▶ YOUR GOAL
What is needed is an exact transcription of every record below.

Collected data

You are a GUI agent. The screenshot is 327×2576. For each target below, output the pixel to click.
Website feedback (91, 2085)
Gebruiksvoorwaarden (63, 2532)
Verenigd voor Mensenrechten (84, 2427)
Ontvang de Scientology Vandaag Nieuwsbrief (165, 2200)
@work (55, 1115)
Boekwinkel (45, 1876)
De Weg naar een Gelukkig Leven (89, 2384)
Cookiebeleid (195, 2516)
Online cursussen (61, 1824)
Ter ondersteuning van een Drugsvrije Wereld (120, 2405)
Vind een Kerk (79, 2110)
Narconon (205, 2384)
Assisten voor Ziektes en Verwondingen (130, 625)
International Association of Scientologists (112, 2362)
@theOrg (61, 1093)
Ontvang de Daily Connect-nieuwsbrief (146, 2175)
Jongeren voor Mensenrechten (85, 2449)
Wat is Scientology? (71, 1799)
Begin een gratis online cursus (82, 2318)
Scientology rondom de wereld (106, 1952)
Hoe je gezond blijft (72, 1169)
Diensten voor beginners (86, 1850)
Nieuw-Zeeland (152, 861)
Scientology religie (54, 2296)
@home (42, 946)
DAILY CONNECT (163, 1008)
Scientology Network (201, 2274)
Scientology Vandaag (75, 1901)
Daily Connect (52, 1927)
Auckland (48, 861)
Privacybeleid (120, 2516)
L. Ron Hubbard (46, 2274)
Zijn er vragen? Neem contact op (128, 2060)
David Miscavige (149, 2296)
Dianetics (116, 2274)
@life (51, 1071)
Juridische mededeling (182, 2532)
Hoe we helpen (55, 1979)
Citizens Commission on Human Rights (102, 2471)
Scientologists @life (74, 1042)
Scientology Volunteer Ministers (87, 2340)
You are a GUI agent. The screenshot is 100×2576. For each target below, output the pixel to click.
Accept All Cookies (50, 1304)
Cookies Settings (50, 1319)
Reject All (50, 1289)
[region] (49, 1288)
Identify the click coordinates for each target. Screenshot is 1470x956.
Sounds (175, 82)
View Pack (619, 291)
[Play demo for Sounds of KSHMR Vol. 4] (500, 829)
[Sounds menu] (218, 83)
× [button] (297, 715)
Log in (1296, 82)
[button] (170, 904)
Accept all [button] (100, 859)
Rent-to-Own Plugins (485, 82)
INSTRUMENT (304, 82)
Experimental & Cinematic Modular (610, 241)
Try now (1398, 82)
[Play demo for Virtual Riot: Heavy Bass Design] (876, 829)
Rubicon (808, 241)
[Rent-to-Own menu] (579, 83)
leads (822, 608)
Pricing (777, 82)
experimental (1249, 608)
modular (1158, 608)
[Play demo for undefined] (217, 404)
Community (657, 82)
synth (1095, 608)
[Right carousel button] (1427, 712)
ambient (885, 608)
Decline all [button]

▶ RESPONSE TO THIS TASK
You are a GUI agent. The screenshot is 327×2576. For each target below, output the pixel to click.
Website feedback (91, 2085)
Gebruiksvoorwaarden (63, 2532)
Verenigd voor Mensenrechten (84, 2427)
Ontvang de Scientology Vandaag Nieuwsbrief (165, 2200)
@work (55, 1115)
Boekwinkel (45, 1876)
De Weg naar een Gelukkig Leven (89, 2384)
Cookiebeleid (195, 2516)
Online cursussen (61, 1824)
Ter ondersteuning van een Drugsvrije Wereld (120, 2405)
Vind een Kerk (79, 2110)
Narconon (205, 2384)
Assisten voor Ziektes en Verwondingen (130, 625)
International Association of Scientologists (112, 2362)
@theOrg (61, 1093)
Ontvang de Daily Connect-nieuwsbrief (146, 2175)
Jongeren voor Mensenrechten (85, 2449)
Wat is Scientology? (71, 1799)
Begin een gratis online cursus (82, 2318)
Scientology rondom de wereld (106, 1952)
Hoe je gezond blijft (72, 1169)
Diensten voor beginners (86, 1850)
Nieuw-Zeeland (152, 861)
Scientology religie (54, 2296)
@home (42, 946)
DAILY CONNECT (163, 1008)
Scientology Network (201, 2274)
Scientology Vandaag (75, 1901)
Daily Connect (52, 1927)
Auckland (48, 861)
Privacybeleid (120, 2516)
L. Ron Hubbard (46, 2274)
Zijn er vragen? Neem contact op (128, 2060)
David Miscavige (149, 2296)
Dianetics (116, 2274)
@life (51, 1071)
Juridische mededeling (182, 2532)
Hoe we helpen (55, 1979)
Citizens Commission on Human Rights (102, 2471)
Scientologists @life (74, 1042)
Scientology Volunteer Ministers (87, 2340)
You are a GUI agent. The screenshot is 100×2576. For each target below, output the pixel to click.
Accept All Cookies (50, 1304)
Cookies Settings (50, 1319)
Reject All (50, 1289)
[region] (49, 1288)
Identify the click coordinates for each target. Screenshot is 1470x956.
Sounds (175, 82)
View Pack (619, 291)
[Play demo for Sounds of KSHMR Vol. 4] (500, 829)
[Sounds menu] (218, 83)
× [button] (297, 715)
Log in (1296, 82)
[button] (170, 904)
Accept all [button] (100, 859)
Rent-to-Own Plugins (485, 82)
INSTRUMENT (304, 82)
Experimental & Cinematic Modular (610, 241)
Try now (1398, 82)
[Play demo for Virtual Riot: Heavy Bass Design] (876, 829)
Rubicon (808, 241)
[Rent-to-Own menu] (579, 83)
leads (822, 608)
Pricing (777, 82)
experimental (1249, 608)
modular (1158, 608)
[Play demo for undefined] (217, 404)
Community (657, 82)
synth (1095, 608)
[Right carousel button] (1427, 712)
ambient (885, 608)
Decline all [button]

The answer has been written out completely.